Raginsheep is absolutely right. French people are paying way more for an orange than they need to. If they imported oranges from cheaper producers, the French people would save lots in the long run. And they can then spend the saved money on other things.
But in relation to the general topic....
It's not a matter of "caring" about poverty - no one cares about what you care about. The real question is, what obligations do we have and why we aren't meeting those obligations.
No doubt, many of you will have already pointed out one of the major contributors of third world debt was irresponsible lending by commercial banks and western governments in the 1970s; interests rates then spiralled causing debts to spiral upward as well.

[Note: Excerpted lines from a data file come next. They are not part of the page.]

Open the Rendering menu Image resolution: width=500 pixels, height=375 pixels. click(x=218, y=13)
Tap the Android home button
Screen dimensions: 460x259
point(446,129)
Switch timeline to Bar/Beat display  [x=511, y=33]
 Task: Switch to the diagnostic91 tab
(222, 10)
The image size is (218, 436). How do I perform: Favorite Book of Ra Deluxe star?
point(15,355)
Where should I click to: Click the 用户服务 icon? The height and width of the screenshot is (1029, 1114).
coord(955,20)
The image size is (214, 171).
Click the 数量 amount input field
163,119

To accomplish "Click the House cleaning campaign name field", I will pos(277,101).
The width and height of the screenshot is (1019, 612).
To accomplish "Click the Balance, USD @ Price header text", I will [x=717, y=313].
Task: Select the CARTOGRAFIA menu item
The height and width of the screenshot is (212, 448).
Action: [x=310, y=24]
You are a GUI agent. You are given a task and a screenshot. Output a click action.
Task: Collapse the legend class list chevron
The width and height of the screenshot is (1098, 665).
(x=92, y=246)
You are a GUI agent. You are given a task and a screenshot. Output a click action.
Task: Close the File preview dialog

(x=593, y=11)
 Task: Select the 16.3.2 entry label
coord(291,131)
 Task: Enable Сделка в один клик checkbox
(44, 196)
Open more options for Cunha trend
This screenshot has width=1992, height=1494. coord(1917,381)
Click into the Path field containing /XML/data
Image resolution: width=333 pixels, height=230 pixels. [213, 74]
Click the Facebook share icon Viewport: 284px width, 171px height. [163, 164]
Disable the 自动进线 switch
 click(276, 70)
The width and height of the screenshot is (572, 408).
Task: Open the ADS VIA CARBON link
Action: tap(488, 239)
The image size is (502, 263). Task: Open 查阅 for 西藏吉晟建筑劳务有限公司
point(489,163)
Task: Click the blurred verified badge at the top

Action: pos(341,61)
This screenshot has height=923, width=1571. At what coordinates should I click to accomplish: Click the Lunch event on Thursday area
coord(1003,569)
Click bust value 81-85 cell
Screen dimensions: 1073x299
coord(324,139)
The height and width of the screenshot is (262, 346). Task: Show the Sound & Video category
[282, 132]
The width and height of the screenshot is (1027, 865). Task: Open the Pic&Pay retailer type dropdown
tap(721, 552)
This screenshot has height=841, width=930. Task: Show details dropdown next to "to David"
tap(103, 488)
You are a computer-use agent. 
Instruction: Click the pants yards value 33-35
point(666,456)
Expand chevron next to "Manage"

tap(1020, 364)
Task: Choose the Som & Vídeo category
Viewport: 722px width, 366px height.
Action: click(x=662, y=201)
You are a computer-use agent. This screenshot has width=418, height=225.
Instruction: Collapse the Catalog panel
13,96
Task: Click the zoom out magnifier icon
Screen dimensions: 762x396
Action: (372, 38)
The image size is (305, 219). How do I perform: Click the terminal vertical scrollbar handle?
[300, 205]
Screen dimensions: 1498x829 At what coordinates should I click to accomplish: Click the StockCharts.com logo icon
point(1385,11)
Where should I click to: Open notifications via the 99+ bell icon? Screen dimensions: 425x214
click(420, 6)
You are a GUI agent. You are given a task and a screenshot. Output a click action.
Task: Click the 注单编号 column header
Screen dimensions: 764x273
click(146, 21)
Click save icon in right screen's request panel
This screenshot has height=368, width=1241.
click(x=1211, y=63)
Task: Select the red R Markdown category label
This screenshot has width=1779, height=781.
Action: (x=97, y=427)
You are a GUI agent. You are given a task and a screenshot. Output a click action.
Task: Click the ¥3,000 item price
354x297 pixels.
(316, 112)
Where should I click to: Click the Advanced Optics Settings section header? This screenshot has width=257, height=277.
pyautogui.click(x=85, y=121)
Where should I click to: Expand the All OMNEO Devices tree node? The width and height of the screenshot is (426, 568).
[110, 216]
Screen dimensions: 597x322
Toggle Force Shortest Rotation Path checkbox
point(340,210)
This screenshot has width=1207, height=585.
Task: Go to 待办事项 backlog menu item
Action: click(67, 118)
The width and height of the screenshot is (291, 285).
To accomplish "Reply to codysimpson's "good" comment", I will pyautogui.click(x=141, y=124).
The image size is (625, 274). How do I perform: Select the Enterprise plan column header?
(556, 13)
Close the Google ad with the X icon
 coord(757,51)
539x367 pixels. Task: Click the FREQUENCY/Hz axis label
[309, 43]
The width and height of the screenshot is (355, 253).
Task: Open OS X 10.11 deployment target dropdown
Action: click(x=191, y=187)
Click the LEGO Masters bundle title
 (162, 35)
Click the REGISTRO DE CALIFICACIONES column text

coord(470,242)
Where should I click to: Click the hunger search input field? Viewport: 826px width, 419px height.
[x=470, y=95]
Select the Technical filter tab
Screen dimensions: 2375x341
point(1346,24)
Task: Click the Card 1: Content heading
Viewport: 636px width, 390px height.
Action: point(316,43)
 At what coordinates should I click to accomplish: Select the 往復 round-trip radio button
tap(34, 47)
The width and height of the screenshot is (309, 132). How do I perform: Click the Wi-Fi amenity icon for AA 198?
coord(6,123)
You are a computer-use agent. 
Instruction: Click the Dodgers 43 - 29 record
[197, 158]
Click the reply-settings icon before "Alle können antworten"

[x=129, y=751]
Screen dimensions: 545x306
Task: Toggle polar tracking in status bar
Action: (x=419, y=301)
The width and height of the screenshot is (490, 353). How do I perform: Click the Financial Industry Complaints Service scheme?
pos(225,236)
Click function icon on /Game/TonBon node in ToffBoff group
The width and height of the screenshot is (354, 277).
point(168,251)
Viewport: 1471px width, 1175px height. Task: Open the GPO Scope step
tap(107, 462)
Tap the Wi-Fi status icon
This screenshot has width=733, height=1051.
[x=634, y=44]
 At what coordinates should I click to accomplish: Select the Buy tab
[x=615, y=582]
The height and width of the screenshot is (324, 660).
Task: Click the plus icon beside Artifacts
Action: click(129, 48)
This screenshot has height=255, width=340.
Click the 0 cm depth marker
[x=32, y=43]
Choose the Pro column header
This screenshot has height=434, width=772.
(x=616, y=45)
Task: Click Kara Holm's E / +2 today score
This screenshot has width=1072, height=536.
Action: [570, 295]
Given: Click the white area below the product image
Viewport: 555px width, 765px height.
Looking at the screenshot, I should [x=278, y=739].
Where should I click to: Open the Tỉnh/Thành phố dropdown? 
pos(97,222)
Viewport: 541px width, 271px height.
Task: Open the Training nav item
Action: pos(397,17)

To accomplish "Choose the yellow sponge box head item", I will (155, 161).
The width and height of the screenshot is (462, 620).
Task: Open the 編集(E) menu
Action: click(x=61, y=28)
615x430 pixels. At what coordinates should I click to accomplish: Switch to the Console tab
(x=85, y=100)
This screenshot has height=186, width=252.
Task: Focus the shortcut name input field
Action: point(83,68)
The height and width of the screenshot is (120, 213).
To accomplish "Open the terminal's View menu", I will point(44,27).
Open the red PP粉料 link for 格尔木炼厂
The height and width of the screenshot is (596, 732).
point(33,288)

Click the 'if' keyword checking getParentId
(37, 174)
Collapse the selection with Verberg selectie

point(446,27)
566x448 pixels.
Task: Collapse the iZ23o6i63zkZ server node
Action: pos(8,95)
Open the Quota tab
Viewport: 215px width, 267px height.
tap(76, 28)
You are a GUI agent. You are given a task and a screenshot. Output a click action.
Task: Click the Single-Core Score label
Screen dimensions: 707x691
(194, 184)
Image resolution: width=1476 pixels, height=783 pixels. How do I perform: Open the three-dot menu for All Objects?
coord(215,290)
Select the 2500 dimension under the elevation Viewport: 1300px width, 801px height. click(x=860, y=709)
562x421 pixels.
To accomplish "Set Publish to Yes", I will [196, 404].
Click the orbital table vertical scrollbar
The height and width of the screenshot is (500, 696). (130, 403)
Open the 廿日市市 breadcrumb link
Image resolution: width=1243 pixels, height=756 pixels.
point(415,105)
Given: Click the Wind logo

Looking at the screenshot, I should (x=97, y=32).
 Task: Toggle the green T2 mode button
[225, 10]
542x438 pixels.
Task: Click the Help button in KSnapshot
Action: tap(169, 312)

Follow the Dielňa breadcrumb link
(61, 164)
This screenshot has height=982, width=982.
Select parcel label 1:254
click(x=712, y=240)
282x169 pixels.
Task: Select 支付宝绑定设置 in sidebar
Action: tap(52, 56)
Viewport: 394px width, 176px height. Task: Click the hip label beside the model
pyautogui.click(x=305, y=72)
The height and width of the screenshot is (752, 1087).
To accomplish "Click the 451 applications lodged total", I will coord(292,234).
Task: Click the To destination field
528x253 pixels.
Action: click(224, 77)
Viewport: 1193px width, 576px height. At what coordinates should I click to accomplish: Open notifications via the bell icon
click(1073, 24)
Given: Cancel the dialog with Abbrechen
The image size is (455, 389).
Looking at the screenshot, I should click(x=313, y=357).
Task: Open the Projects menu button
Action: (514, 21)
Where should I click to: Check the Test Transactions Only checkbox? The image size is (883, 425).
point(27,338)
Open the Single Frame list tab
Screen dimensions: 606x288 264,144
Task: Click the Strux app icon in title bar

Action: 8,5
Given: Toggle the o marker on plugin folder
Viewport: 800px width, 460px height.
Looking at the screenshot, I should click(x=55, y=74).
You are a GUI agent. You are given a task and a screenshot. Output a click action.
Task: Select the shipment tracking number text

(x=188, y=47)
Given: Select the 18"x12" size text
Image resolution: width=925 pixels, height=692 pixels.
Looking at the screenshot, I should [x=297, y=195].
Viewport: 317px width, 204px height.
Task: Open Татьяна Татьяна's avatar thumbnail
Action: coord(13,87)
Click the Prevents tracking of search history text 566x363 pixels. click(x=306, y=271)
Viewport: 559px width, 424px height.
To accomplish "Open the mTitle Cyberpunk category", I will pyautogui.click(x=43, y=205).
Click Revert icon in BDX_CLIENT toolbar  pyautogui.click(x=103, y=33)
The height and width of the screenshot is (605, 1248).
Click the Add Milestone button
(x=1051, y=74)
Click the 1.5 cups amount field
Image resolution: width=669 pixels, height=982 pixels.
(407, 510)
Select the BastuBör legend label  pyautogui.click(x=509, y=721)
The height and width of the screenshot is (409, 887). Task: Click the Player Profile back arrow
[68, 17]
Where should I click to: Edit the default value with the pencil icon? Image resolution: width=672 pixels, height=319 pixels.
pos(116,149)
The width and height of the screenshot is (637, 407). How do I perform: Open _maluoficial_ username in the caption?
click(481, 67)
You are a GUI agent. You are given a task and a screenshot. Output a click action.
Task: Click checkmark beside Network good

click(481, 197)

Australia at the Monterrey Consensus and at numerous other UN platforms agreed reach a target of 0.7% of GNI as official development assistance (ODA). So far it manages a measly 0.35%. Denmark, Luxembourg, Netherlands, Norway and Sweden have all reached 0.7%, and many other European countries have timetabled 0.7% by 2015.
Australia ranks 19 out of 22 OECD countries in the level of ODA it gives.
I, personally, find that highly embarrassing. Australia's foreign image really suffers as a result.
For those who aren't bleeding hearts, poverty is a pragmatic problem as well. Social unrest, unstable markets, breeding ground for terrorism (debatable) all come to mind.
If you're into business and investments, you'd be a whole lot richer if people in developing countries were wealthy too.